◆ **Problem to work on**
As you write out the lines from the one containing "Click the blue legend marker square" through the last line of the records, keep them exact and leave out pictures.

= Beginning of Section =

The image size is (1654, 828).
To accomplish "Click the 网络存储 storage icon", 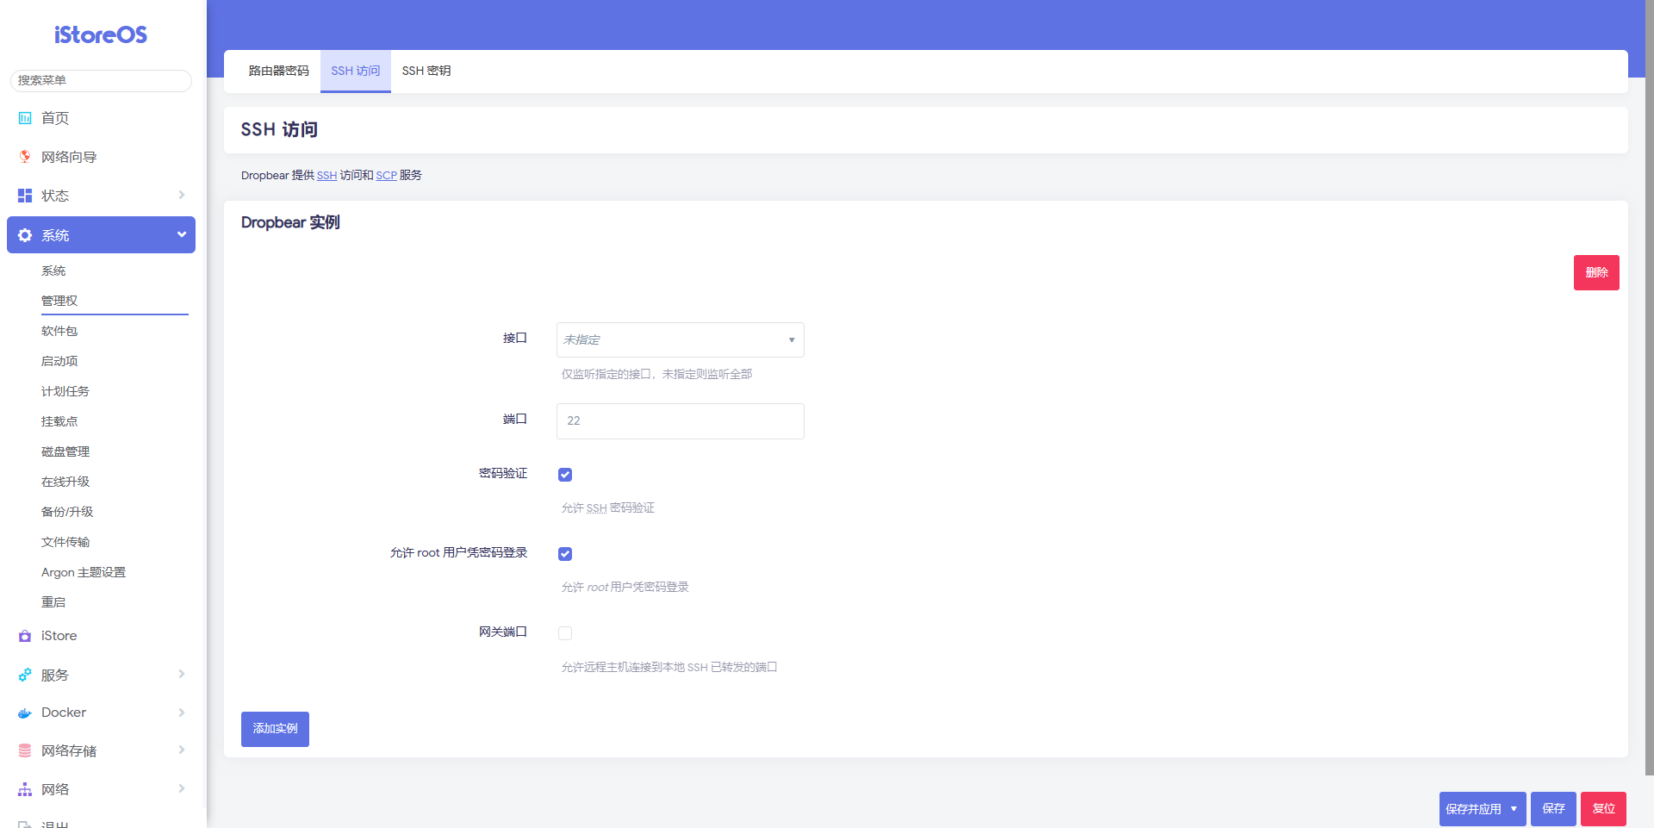I will click(x=25, y=750).

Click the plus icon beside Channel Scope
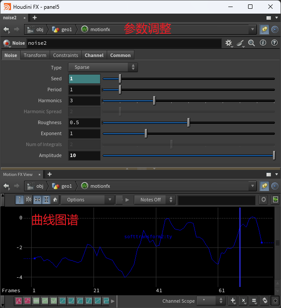point(233,301)
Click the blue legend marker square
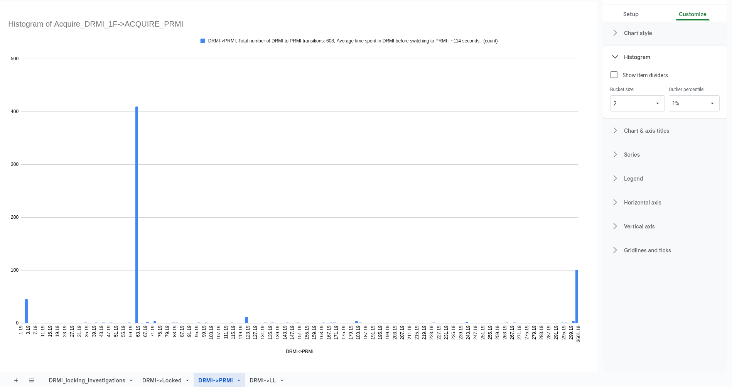The height and width of the screenshot is (387, 732). coord(202,41)
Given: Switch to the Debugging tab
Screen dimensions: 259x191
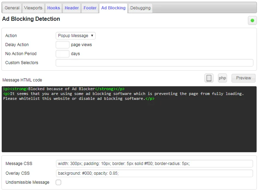Looking at the screenshot, I should point(140,8).
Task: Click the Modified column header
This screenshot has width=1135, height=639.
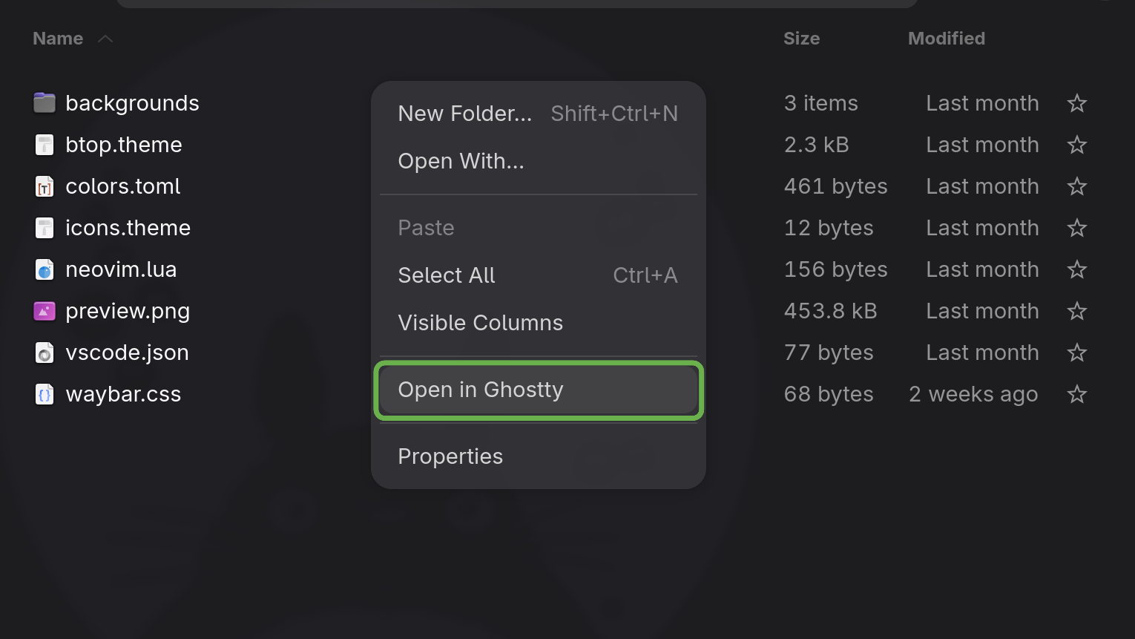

= End of Section =

◆ **Task solution**
Click the blue legend marker square
The height and width of the screenshot is (387, 732). coord(202,41)
Given: Switch to the Debugging tab
Screen dimensions: 259x191
Looking at the screenshot, I should point(140,8).
Task: Click the Modified column header
This screenshot has width=1135, height=639.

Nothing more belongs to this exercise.